===== Data extract

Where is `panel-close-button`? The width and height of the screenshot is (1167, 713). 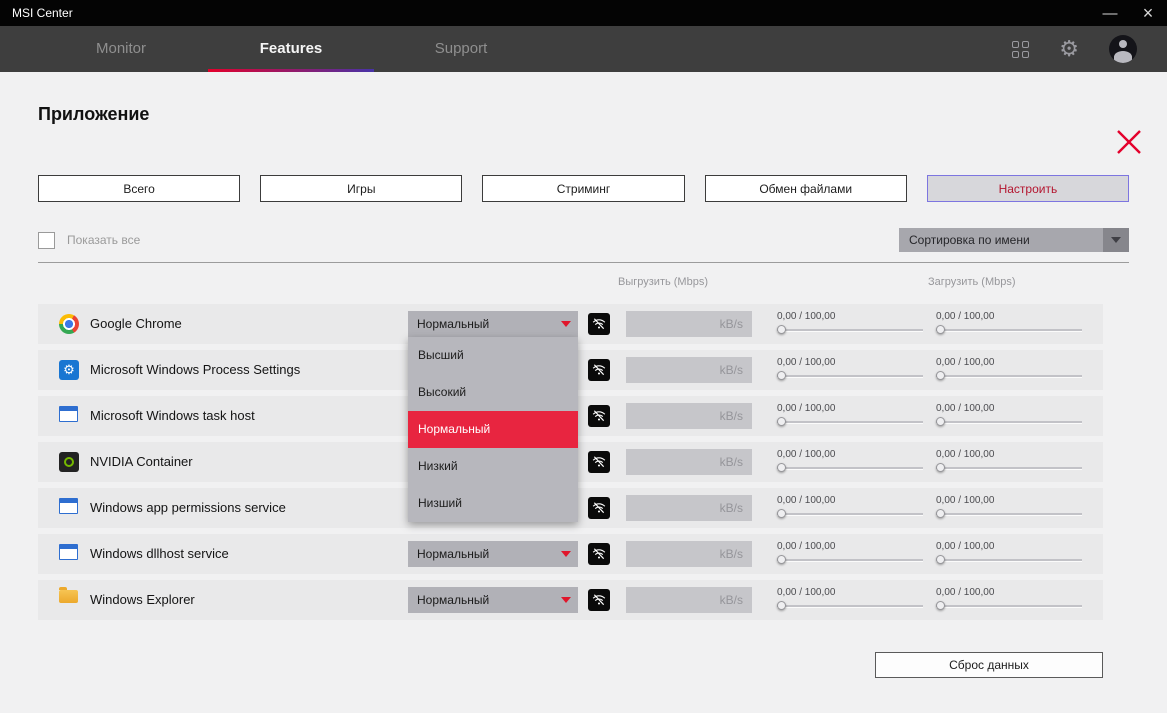
panel-close-button is located at coordinates (1129, 144).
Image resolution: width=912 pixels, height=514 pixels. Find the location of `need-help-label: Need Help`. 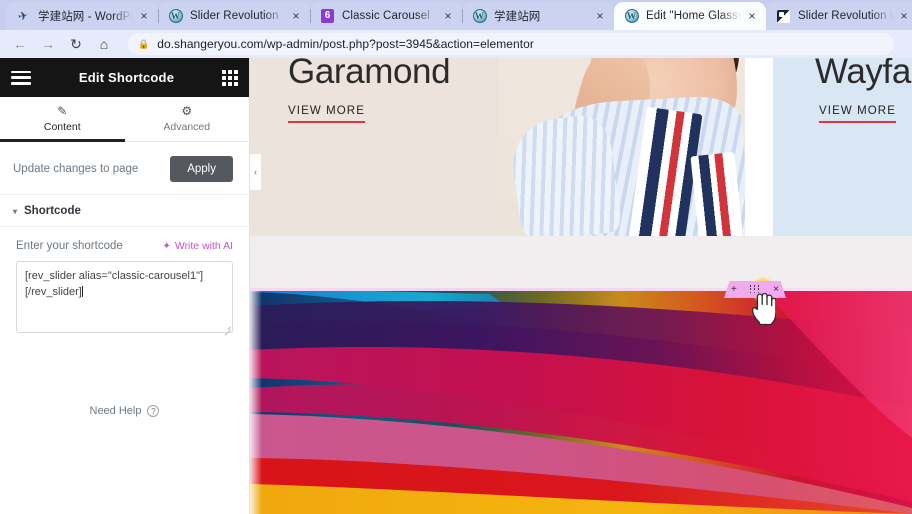

need-help-label: Need Help is located at coordinates (116, 411).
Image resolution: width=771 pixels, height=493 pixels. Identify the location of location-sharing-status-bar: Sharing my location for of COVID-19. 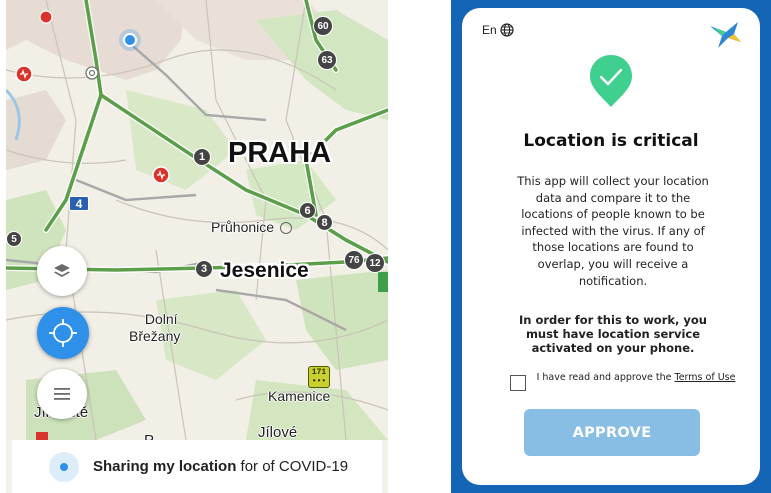
(197, 466).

==========

Format the records above, from the line containing "Image resolution: width=771" through the end, as a JSON list of strings with one string per line, skipping blank lines and leaving the pictures out.

[
  "Image resolution: width=771 pixels, height=493 pixels. Identify the location of location-sharing-status-bar: Sharing my location for of COVID-19. ",
  "(197, 466)."
]